A/V Room









The Hulk - Josh Lucas Q&A

Compiled by: Jack Foley

Q. How demanding upon you, physically, was the fight sequence, and did you actually get injured?
Josh Lucas:
I think the incredible beauty of working with Ang is that the level of specificity is tremendous, and I was fascinated by that as well. I knew that Ang, if there was any way possible, was going to use me, or any of the actors, in any way. I think that’s something that Crouching Tiger gave him as well, he learned a tremendous amount about the ballet of the wire.
The beauty of the job often comes from the stuff that you learn before you come on to the set, which is where you go and play with the wire, and experiment with different ways of orienting the CGI with Ang’s direction, which was so incredibly specific about what it was going to be, to the point of literally feeling the breath of his nostrils on your hair, and the movement of it.
Then it was about using that wire work and the different stunts that were going down to throw your body and manipulate your body in a way that didn’t look like wires, and didn’t look like you were doing it to yourself, so that later on the CGI was the one actually doing the movement.
We spent a lot of time, it was incredibly specific work, that was recorded on video, and showed to Ang over and over and over, as he coiled it down into something that he felt fed the scene.
So yeah, we got beat up, and that’s all there is to it. But it’s something that I love to do, but it can be hard. It was particularly hard on Eric, because he doesn’t get any retaliation, because the retaliation then comes from a green image that isn’t there - I was sort of doing it to myself. It was tremendously physical, but tremendously playful within that, and fun.
I was constantly getting bashed around and I definitely, at one point, assumed that I had broke my leg, when I hit the couch in a certain way and there was this crack, and everyone went silent for a second, and my whole body went entirely numb, but luckily nothing happened. On a daily basis, however, I think I play really hard and I think that’s something that Ang wanted as well, and there’s moments in making it look as physically violent as we attempted to make it look.
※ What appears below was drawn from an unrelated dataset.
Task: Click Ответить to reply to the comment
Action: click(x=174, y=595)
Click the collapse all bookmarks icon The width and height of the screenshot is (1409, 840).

Q. You were saying there was a long time between principal photography and the completion of the film. What was your reaction to the big fight scene you were talking about and to the fully rendered version of The Hulk?
For me, the character I have the most compassion for in this movie is The Hulk. Which I was astonished by, because as an actor, you definitely have this sort of competitive sense, you know, in the fact that you're playing with a CGI element.
I think actors have really negative takes on working with CGI; I think it's really detrimental to go into the process thinking 'I hate this, I have to look at a green X and react to it'.
There's an incredibly specific technical need that go into it, that are very difficult as an actor, but I think that if anything, and I keep comparing it to this, if you are a three-year-old boy lying in your bedroom at night, you believe in your heart that there is a monster under your bed, and that was something that we talked about - creating that same sort of belief.
When I saw it, I was honestly completely stunned by the level of everything that Ang talked to me about. Seeing the blood in his eyes, seeing the texture of his fingernails...
I mean, is the medium, is CGI perfect? No. Maybe a thousand years from now, it will be. But that's the ballet of the way he is moving again. He has got this extraordinary sense of so many details that are going on which, again, is completely what Ang did in terms of building the movement. I mean, if you talk to the CGI guys about what they went through with Ang, pushing them the way that I think he did to come up with the skin moving, when Nolte's hand touches it. This is so awesomely, tremendously evolved from anything that's been done before.
So, for me, when I became completely overwhelmed by how beautiful and sad I thought the character was, was when he was falling from the airplane, and there was something about the flutter in his eyes, and the pain, that I realised he was the character I actually cared about the most in this whole movie, which is exactly what you were looking for. He isn't a hero, and he isn't an anti-hero, he's simply a monster; he's a bear in the wilderness trying to survive from poachers.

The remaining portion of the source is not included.